▸ **CONSIGNE**: Recopiez mot pour mot le passage de l'article sur Dieudonné et la quenelle qui débute aux mots « Ce mois-ci, lors » et s'arrête après « du métis afro-européen. ».

▸ **TEXTE PROPOSÉ**:

----

Dieudonné, la quenelle et l’antisémitisme : la tentation du fascisme noir ?
Plus on essaie d’étouffer l’humoriste controversé Dieudonné, plus des buzz – maîtrisés ou non – le ramènent à la une des médias. De plus en plus rarement dans la rubrique “culture”…
Largement boycotté par la presse généraliste depuis le début des années 2000, Dieudonné M’bala M’bala continue de faire le comique sur des scènes essentiellement confidentielles. Sa vocation avouée ? Lancer ce qu’il appelle des « bombes médiatiques artisanales ». C’est ainsi qu’il qualifia, en 2008, la montée sur scène de Robert Faurisson lors d’un de ses spectacles. Faurisson est un militant négationniste qui dénonce, dans les milieux néonazis, un « complot juif ». Dieudonné, lui, a eu maille à partir avec la justice pour avoir assimilé la Shoah à de la « pornographie mémorielle »…
Dérapage contrôlé ou non ? Summum d’humour noir ? Où s’arrête la pertinente dénonciation politiquement incorrecte de la haine raciale et où commence son incitation au premier ou second degré ? L’ambiguïté dont essayait encore de jouer Dieudonné, en 2008, apparaît de moins en moins comme une démarche équivoque.
Ce mois-ci, lors d’un spectacle qu’il ne savait pas filmé par une caméra cachée de la chaîne publique France 2, l’humoriste s’en prenait au journaliste de Radio France Patrick Cohen : « Tu vois, si le vent tourne, je ne suis pas sûr qu’il ait le temps de faire sa valise (…) quand je l’entends parler, je me dis, tu vois, les chambres à gaz… dommage.» Radio France a déposé un signalement auprès du parquet de Paris. Parfois accusée de moins défendre la communauté juive que les autres, l’association SOS Racisme avoue se tâter sur cette nouvelle outrance du métis afro-européen.
Quant à la Ligue internationale contre le racisme et l’antisémistisme (LICRA), c’est sur un geste récurrent qu’elle entend tacler le comique de moins en moins comique. Le président de l’association, Alain Jakubowicz, voit dans le salut dit de la "quenelle" un geste « correspondant au salut nazi inversé signifiant la sodomisation des victimes de la Shoah ». La position consiste à tendre un bras vers le bas en posant son autre main sur l’épaule. Et voilà Dieudonné déposant une plainte en diffamation contre X, le 13 décembre dernier, revendiquant le droit de « rétablir la vérité sur la signification de ce simple geste humoristique » qualifié de « bras d’honneur détendu » et déposé, depuis, comme une marque par l’épouse de Dieudonné. Ignorant souvent le double sens de cette “quenelle”, certaines personnalités du monde du sport se sont laissé aller à ce geste présenté comme cool et "anti-système" : les footballeurs Mamadou Sakho et Nicolas Anelka, le basketteur Tony Parker ou encore le judoka Teddy Riner.

----

▸ **LIGNES DU LISTING**:
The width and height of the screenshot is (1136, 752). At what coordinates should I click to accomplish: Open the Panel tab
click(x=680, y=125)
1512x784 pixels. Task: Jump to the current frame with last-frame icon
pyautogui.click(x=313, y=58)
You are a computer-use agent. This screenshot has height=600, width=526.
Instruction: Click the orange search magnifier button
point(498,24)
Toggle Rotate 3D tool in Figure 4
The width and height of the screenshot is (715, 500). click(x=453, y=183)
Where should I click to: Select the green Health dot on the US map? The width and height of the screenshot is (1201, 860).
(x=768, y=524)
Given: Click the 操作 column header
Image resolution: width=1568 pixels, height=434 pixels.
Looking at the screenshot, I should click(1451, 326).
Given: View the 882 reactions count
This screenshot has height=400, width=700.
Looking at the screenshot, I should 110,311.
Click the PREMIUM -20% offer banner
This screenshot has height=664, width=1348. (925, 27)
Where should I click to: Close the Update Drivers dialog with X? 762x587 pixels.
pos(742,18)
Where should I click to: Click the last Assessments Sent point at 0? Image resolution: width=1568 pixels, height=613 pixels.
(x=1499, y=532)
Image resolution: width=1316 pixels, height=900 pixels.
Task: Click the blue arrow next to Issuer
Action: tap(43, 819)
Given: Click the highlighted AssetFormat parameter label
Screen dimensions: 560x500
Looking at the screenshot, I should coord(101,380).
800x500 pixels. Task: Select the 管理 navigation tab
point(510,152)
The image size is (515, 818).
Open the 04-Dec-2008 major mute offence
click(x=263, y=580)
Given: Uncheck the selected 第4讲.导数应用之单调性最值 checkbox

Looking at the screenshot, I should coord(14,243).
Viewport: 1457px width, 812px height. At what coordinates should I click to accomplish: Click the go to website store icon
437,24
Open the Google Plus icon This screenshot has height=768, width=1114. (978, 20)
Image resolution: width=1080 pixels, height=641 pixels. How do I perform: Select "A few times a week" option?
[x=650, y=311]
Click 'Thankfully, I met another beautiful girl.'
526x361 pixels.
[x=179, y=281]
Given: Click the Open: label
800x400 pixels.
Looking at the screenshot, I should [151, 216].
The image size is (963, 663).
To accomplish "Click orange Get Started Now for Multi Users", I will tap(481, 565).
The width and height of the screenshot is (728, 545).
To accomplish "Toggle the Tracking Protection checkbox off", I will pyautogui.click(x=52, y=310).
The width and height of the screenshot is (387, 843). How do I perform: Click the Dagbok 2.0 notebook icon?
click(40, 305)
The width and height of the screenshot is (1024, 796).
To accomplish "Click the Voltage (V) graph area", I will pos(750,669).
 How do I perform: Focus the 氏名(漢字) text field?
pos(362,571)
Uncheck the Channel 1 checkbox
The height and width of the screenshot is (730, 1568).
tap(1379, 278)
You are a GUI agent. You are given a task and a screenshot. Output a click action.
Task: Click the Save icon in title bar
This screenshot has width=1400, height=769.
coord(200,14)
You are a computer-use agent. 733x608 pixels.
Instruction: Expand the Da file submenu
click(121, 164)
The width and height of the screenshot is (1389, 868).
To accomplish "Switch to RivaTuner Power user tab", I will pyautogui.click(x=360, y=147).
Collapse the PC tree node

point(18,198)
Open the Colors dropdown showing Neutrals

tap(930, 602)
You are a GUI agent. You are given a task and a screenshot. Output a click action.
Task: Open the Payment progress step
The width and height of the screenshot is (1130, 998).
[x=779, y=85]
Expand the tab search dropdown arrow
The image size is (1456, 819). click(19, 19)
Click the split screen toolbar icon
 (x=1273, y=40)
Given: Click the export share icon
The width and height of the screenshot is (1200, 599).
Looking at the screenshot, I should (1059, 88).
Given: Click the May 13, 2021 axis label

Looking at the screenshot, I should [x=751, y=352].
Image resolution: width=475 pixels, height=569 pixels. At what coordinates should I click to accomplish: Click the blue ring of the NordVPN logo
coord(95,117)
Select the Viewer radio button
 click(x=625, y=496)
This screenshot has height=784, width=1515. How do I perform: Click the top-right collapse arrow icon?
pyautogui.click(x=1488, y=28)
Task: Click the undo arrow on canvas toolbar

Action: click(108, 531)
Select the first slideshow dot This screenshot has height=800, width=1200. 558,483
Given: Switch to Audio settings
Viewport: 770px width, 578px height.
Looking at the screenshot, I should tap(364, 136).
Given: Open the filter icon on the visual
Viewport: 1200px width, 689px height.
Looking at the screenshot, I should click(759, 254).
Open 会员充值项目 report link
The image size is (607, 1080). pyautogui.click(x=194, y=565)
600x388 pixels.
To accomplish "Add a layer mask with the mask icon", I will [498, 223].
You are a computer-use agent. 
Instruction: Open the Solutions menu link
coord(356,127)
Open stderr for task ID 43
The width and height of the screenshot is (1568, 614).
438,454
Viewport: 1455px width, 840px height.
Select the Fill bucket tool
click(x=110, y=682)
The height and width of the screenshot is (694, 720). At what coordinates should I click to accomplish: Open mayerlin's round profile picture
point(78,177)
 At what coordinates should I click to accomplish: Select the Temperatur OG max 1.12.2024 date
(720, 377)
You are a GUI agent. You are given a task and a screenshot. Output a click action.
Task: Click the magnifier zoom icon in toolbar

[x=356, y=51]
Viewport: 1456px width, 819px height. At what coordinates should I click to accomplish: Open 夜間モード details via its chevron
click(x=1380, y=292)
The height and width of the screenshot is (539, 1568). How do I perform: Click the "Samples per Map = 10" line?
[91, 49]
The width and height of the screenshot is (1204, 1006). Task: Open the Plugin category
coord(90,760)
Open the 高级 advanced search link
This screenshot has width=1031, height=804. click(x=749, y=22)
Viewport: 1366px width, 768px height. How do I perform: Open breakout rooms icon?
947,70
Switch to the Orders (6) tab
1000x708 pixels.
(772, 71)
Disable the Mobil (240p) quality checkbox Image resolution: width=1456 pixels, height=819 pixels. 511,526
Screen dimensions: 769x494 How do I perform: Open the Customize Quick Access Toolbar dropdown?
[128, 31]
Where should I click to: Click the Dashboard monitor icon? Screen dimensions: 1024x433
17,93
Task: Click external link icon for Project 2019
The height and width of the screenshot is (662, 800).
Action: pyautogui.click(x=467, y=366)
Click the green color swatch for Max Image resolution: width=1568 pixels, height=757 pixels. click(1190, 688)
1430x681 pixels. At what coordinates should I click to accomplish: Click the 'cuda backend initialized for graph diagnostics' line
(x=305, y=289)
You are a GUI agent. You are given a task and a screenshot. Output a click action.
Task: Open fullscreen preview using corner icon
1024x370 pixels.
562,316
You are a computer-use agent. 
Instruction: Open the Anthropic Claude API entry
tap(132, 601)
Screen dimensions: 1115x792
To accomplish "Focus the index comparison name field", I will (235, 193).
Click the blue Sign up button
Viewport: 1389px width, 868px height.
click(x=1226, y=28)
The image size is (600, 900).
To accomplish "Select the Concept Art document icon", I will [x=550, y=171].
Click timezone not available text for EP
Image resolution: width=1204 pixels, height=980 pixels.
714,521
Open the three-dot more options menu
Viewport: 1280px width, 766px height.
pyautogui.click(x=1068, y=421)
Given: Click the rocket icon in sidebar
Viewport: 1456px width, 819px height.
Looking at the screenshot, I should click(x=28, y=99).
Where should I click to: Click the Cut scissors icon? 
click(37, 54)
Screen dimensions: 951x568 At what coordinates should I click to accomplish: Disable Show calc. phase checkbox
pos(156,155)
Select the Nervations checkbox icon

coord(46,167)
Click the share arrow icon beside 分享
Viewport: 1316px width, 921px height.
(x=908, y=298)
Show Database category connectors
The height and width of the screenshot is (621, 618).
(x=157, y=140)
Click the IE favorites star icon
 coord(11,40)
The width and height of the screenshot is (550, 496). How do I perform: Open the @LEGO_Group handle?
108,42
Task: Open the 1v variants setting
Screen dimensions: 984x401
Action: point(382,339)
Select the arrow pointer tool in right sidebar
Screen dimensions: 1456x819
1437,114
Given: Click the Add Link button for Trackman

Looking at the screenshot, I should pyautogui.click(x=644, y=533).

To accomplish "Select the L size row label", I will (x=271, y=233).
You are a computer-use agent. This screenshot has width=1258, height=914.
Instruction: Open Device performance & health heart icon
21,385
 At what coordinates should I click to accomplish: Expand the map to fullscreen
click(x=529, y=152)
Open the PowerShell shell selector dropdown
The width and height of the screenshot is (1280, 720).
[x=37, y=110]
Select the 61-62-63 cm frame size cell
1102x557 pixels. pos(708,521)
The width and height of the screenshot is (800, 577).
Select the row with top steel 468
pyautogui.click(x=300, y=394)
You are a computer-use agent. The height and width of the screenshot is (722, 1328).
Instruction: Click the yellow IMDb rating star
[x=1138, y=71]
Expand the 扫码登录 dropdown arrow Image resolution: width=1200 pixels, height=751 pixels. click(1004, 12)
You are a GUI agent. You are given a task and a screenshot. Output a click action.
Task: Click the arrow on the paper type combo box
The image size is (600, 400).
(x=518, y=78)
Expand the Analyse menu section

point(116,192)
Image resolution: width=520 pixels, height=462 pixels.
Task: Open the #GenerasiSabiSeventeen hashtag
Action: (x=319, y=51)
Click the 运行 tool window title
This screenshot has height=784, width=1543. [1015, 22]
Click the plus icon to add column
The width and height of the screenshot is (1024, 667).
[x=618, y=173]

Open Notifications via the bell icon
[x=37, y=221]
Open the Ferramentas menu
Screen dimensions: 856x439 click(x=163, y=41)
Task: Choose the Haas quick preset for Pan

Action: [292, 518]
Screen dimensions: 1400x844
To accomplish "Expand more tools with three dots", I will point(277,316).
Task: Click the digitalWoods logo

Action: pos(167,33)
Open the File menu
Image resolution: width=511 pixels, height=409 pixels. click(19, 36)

----

▸ **RÉPONSE ATTENDUE**:
Ce mois-ci, lors d’un spectacle qu’il ne savait pas filmé par une caméra cachée de la chaîne publique France 2, l’humoriste s’en prenait au journaliste de Radio France Patrick Cohen : « Tu vois, si le vent tourne, je ne suis pas sûr qu’il ait le temps de faire sa valise (…) quand je l’entends parler, je me dis, tu vois, les chambres à gaz… dommage.» Radio France a déposé un signalement auprès du parquet de Paris. Parfois accusée de moins défendre la communauté juive que les autres, l’association SOS Racisme avoue se tâter sur cette nouvelle outrance du métis afro-européen.